→ **Task prompt**
Of the entries below, return only those lines from the line with "Click the Remove Website red X icon" to the line with "Given: Click the Virtual", exactly, both included.

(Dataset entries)
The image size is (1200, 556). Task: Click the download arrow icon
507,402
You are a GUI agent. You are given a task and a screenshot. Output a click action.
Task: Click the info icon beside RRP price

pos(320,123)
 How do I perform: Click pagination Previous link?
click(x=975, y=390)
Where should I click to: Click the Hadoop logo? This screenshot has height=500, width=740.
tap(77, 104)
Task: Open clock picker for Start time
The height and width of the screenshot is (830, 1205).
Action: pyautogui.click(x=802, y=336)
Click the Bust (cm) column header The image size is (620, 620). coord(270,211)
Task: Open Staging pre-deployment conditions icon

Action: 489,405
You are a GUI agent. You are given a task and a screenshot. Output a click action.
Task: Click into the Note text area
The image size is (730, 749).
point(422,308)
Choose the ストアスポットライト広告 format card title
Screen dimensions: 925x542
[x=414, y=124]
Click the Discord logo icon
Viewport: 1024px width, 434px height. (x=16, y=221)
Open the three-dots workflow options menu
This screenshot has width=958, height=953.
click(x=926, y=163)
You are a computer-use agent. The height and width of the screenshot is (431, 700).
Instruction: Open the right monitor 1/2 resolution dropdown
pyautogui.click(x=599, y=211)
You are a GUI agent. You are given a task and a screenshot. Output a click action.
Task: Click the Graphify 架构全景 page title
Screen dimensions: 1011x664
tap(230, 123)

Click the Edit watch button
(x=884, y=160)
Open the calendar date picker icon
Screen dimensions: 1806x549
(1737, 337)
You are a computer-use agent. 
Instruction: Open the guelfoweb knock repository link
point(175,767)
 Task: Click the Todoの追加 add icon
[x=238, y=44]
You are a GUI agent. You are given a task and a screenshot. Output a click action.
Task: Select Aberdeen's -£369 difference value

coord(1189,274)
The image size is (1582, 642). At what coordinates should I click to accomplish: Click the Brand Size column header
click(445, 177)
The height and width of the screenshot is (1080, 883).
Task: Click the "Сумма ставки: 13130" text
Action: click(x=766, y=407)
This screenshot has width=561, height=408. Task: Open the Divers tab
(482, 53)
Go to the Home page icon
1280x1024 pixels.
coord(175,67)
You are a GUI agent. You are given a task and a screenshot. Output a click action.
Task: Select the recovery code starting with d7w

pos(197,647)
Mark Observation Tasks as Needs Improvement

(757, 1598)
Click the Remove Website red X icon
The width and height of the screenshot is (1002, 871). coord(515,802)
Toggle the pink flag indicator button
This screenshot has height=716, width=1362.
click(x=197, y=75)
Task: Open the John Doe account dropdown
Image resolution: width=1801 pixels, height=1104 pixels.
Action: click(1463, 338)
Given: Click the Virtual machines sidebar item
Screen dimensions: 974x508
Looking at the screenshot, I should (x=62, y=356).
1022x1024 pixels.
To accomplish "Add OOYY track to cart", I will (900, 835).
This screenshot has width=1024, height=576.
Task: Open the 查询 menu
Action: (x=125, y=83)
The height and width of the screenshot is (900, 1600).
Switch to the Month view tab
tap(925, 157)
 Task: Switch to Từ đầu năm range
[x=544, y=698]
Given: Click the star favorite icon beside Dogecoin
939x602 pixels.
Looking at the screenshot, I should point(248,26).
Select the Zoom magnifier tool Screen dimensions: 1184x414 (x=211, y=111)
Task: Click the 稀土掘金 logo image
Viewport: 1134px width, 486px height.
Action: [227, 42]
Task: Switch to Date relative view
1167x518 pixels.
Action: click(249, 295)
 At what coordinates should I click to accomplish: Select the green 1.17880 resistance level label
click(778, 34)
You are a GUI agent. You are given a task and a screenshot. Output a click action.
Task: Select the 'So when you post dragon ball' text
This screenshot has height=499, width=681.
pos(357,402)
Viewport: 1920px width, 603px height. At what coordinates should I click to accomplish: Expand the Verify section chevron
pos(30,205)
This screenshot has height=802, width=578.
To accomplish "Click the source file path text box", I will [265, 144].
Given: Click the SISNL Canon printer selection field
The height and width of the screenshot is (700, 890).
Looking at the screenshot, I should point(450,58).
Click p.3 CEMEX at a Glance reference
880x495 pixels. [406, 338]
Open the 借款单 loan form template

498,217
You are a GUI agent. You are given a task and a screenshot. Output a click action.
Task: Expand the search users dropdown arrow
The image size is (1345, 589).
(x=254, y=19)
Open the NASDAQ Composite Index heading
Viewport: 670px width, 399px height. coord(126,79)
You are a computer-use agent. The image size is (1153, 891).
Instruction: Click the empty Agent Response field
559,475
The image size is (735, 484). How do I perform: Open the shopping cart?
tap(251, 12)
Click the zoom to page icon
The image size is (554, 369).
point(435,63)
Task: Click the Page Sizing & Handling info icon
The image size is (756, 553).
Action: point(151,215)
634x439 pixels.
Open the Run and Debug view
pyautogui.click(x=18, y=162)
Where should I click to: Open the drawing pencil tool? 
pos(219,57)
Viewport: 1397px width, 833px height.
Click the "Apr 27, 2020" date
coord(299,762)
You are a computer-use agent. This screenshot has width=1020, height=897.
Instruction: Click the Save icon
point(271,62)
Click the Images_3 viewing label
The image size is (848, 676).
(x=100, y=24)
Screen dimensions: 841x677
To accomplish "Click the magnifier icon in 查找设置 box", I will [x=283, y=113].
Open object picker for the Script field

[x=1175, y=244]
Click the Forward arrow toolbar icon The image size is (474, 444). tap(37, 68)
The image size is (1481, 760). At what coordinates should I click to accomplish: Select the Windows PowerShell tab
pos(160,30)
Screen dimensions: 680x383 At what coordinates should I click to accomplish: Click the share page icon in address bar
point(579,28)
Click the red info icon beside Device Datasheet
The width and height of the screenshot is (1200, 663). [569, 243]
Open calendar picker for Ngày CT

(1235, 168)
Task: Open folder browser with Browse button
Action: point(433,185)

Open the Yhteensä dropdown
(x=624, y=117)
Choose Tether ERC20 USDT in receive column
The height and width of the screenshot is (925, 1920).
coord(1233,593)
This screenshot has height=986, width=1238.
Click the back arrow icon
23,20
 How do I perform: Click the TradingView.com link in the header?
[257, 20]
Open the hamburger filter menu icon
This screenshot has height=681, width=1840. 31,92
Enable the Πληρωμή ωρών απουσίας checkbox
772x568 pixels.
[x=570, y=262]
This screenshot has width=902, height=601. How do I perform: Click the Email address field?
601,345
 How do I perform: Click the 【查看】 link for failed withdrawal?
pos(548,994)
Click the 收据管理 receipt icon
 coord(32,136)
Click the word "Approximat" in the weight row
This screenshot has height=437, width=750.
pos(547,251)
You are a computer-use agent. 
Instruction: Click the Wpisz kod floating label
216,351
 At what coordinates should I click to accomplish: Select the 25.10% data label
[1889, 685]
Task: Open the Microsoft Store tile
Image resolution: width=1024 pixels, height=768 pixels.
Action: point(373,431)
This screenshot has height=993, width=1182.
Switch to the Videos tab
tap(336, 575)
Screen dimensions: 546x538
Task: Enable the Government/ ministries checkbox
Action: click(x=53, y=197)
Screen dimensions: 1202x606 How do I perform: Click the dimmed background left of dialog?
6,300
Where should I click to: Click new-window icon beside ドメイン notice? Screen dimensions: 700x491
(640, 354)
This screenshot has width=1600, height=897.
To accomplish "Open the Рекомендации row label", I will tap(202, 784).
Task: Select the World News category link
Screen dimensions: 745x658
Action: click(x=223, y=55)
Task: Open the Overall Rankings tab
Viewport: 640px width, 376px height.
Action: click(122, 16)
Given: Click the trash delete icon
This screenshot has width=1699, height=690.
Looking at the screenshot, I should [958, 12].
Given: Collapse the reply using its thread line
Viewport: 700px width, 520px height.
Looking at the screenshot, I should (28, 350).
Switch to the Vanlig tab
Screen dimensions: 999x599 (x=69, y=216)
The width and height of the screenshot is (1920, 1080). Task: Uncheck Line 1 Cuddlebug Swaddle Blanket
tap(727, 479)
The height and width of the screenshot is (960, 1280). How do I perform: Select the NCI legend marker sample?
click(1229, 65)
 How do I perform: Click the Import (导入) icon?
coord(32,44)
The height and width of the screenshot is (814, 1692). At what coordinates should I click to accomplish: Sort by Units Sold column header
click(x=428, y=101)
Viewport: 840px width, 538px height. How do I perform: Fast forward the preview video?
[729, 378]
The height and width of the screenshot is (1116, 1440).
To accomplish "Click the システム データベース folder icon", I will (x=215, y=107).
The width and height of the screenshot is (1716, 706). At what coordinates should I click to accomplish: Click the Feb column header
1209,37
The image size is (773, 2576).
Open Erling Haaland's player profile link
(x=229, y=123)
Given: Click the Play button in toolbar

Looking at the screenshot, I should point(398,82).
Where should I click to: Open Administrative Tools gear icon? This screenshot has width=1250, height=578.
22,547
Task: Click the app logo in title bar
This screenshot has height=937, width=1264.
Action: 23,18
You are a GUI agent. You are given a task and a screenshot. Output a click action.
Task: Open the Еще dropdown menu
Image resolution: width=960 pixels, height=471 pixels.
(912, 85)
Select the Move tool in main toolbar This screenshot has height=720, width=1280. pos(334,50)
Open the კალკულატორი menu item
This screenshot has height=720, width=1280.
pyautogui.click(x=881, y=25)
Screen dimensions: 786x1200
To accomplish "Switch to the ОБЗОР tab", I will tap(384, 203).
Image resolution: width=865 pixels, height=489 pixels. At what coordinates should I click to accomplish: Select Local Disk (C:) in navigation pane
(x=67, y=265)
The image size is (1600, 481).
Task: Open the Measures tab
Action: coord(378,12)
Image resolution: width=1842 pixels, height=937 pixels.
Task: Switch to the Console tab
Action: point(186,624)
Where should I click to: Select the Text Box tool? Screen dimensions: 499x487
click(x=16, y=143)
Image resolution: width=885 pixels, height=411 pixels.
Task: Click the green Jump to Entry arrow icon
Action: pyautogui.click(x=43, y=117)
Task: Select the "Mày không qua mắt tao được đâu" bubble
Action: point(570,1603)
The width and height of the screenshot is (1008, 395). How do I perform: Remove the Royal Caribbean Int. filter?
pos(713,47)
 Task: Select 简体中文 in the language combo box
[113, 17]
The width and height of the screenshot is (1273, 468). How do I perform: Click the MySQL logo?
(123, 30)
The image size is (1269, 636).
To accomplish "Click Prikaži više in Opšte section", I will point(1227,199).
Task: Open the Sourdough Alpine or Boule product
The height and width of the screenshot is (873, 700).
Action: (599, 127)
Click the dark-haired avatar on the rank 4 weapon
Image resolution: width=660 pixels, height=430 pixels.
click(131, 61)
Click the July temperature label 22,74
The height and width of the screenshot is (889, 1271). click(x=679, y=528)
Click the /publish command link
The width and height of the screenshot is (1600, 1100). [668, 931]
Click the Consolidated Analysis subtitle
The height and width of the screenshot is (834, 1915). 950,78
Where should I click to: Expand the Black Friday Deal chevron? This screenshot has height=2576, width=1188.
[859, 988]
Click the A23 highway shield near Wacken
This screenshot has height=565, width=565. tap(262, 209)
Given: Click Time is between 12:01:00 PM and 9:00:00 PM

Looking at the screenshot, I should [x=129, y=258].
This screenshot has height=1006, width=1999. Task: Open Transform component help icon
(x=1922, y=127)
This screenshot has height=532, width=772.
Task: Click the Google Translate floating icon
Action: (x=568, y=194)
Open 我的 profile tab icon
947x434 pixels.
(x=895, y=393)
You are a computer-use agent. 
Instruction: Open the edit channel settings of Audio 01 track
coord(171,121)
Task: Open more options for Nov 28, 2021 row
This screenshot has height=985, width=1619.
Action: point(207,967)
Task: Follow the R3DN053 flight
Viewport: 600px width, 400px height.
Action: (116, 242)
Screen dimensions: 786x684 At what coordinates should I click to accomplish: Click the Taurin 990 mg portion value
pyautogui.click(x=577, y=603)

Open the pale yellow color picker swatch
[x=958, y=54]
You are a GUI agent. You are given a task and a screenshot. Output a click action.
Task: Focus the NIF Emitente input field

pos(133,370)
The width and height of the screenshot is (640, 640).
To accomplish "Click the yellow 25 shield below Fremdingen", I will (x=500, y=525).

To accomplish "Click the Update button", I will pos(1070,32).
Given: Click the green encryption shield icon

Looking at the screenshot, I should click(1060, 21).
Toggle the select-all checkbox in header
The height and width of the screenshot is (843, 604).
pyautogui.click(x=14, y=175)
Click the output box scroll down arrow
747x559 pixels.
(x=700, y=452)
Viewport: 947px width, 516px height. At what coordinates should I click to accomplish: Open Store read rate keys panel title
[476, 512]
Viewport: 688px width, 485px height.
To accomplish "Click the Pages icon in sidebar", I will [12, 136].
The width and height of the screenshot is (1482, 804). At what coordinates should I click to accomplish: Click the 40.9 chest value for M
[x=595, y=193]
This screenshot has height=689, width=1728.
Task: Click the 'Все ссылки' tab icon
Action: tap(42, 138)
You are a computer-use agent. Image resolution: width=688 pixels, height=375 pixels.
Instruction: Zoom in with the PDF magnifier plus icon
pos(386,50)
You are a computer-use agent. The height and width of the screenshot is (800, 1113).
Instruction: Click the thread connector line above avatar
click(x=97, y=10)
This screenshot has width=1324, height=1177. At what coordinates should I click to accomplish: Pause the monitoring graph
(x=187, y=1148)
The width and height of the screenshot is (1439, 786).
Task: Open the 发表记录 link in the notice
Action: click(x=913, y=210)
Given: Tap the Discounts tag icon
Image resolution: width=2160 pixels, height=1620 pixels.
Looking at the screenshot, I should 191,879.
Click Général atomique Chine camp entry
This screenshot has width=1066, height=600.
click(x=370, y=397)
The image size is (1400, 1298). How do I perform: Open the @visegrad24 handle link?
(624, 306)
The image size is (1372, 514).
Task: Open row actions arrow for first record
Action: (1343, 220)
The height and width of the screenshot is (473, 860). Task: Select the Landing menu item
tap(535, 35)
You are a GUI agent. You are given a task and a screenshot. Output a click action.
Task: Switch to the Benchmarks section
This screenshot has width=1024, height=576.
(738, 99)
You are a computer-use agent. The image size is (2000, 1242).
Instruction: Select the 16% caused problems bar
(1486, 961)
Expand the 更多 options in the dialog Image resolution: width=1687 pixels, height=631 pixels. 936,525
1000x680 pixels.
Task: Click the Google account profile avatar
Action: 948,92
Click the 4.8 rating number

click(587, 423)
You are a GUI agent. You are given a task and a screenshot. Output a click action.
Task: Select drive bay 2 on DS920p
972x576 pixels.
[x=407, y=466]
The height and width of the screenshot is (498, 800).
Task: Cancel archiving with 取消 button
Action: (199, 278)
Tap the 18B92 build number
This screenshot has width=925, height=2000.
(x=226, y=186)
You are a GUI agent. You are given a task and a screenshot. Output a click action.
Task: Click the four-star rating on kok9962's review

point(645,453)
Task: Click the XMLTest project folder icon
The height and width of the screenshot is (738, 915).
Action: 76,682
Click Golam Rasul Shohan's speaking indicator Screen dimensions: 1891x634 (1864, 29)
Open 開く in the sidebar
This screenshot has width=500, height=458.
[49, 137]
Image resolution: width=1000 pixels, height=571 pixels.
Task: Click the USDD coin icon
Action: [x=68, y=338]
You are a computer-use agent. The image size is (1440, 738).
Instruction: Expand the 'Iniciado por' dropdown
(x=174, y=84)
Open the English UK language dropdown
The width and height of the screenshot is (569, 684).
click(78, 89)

→ **Answer to this exercise**
Click the Remove Website red X icon
The width and height of the screenshot is (1002, 871). coord(515,802)
Toggle the pink flag indicator button
This screenshot has height=716, width=1362.
click(x=197, y=75)
Task: Open the John Doe account dropdown
Image resolution: width=1801 pixels, height=1104 pixels.
Action: click(1463, 338)
Given: Click the Virtual machines sidebar item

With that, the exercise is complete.